◆ Goal of the exercise: The stretch wanted below opens at the line containing "Open the Add to List dropdown" and closes at the line containing "Click the Crop tool icon". Please return it exactly, with no other lines.
────────
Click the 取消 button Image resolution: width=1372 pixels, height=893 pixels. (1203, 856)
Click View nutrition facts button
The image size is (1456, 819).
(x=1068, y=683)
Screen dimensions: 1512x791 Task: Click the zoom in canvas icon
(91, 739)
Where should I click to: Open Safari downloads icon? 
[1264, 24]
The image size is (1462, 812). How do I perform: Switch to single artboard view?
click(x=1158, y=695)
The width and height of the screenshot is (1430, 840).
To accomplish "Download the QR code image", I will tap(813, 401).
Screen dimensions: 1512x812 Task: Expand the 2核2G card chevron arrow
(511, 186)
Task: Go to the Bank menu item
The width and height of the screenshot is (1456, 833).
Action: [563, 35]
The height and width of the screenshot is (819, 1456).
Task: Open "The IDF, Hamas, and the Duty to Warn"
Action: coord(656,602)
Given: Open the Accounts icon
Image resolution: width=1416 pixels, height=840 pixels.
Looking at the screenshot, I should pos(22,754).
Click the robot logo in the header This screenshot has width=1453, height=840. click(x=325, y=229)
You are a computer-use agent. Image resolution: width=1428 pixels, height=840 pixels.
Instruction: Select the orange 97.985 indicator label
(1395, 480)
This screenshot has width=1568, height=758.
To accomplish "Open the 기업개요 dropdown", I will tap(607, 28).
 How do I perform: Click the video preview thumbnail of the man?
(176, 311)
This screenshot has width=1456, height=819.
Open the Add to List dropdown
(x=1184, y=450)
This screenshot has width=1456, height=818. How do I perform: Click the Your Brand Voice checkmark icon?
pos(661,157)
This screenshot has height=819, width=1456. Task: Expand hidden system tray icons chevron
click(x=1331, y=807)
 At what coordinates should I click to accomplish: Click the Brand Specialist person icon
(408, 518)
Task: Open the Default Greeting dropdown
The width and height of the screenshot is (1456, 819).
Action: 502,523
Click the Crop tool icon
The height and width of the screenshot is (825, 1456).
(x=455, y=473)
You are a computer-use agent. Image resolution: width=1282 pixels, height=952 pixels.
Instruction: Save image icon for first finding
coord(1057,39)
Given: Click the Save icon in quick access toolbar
────────
◆ Reply to the exercise:
Open the Add to List dropdown
(x=1184, y=450)
This screenshot has width=1456, height=818. How do I perform: Click the Your Brand Voice checkmark icon?
pos(661,157)
This screenshot has height=819, width=1456. Task: Expand hidden system tray icons chevron
click(x=1331, y=807)
 At what coordinates should I click to accomplish: Click the Brand Specialist person icon
(408, 518)
Task: Open the Default Greeting dropdown
The width and height of the screenshot is (1456, 819).
Action: 502,523
Click the Crop tool icon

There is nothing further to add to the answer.